This morning has brought with it some uneasy feelings. Getty’s surgery is quickly approaching and I feel my heart pounding a bit faster. Making list after list to make sure I am not forgetting a single thing for our stay at the hospital brings its own anxiety. We were informed on Wednesday that Getty will be admitted on Saturday morning.
In my mind I was planning for Sunday and when we got the updated date, I felt uncomfortably jarred with the knowledge that we have lost one day of “regular” life.
Since SMA has come into our family, it has always felt like an unwanted guest. It has felt like a force that just kind of lingers in the house only to slowly rob our beautiful daughter of strength and that, frankly, is it. Getty smiles every day and giggles with delight in just about every environment and situation. Her mind is alert and so incredibly inquisitive. Every breathing exercise she embraces and she is such a trooper, unaffected by the noises from the big boxes that either blow air into her lungs or suck the secretions out of her little mouth. Her spirit and her soul are unaffected by this disease. She frankly couldn’t care less about who you (SMA) are, all she knows is that loved ones surround her with unconditional love and support and she is free to learn, to express, and thrive.
So I am making a list of things that need to get done before we leave, a list for things to take, a list for things we need to make sure we advocate for when Getty is admitted, a list of toys/blankets that Getty needs to feel comfortable, and one mass list that includes all of my lists. 🙂
So what can we except when we get there? Too be honest I haven’t thought about it. I am learning that the only control we have is that over our child. I am not going to consume myself with worry at this point, what would be the point? So I will say this, we will have our own room, every nurse will be sanitized and aware of her diagnosis and if we need to educate we will. We will make Getty’s environment as close to normal as possible, right down to our routine for bedtime.
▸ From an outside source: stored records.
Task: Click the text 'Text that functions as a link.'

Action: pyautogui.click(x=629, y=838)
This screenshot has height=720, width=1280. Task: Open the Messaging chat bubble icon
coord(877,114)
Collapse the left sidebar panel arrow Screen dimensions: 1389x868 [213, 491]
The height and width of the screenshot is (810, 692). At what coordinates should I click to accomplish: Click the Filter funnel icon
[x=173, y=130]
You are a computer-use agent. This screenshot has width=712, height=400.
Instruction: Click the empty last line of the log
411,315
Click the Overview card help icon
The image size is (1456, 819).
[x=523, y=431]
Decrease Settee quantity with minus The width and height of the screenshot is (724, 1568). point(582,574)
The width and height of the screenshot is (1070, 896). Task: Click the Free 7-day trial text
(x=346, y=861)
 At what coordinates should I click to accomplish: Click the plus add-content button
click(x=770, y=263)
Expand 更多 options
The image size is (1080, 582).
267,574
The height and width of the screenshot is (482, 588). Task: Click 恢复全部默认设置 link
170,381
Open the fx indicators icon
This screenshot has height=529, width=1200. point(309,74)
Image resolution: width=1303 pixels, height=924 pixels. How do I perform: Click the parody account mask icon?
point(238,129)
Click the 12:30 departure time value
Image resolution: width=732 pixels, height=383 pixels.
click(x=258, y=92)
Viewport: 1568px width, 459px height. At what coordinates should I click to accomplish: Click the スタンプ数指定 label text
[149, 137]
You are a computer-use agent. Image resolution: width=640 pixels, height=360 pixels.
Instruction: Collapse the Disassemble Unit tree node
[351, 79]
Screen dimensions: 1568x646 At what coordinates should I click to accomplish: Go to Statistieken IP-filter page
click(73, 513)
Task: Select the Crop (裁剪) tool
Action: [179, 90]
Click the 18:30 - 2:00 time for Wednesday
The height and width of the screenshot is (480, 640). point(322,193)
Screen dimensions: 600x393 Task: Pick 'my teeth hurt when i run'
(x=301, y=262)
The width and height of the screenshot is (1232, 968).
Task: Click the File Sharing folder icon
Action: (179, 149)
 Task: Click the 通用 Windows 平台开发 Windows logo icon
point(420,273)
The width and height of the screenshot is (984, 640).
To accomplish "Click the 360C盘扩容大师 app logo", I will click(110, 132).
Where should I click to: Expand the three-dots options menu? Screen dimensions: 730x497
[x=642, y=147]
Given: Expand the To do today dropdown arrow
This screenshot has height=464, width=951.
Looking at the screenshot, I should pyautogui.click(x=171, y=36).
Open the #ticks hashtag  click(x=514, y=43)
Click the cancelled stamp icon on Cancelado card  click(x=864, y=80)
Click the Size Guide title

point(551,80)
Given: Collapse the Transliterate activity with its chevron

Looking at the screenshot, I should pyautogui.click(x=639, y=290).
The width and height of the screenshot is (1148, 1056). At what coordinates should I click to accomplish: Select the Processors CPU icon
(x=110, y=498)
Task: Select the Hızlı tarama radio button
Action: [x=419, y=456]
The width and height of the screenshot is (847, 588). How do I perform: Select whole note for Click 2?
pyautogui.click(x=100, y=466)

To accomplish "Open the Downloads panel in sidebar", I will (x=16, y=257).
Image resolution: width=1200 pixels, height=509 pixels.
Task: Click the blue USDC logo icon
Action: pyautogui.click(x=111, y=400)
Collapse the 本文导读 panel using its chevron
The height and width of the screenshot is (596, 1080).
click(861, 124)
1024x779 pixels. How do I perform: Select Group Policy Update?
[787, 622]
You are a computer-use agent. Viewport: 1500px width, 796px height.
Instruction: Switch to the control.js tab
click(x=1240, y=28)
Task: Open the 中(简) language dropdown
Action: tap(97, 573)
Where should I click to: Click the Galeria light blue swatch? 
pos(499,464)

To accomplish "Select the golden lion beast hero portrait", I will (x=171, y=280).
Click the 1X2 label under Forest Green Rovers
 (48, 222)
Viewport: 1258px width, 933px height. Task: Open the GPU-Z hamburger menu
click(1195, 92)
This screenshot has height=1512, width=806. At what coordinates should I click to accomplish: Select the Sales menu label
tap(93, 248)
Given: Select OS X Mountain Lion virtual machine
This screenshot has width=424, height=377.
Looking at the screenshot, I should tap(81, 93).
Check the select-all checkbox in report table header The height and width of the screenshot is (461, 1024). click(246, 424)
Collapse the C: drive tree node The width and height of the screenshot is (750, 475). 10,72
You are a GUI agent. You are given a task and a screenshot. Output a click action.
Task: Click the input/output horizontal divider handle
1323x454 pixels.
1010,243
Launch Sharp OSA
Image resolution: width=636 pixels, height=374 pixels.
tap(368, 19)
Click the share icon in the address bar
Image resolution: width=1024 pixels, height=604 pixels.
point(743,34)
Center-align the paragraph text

Even though this is uncharted waters for our family, Mark and I are united in that this is what’s best for Getty. The g-tube and Nissen procedure will give her the ability to eat safely and that gives us peace of mind.
Since the surgery is quickly approaching, yes there is anxiety, uncertainty, and overall unrest, but we are doing this together and that in itself gives us peace. We will be in the hospital together and we will walk together.
We want to thank all of our family and friends that have offered their love and support. Thank you to the SMA community. It has been so valuable to lean on a lot of you for advice and resources. We want to thank Mom for her willingness to hold down the fort while we are gone and to take such great care of our older baby, Cooper.
So here we go, we will try our best to keep Getty’s blog updated in these next few days.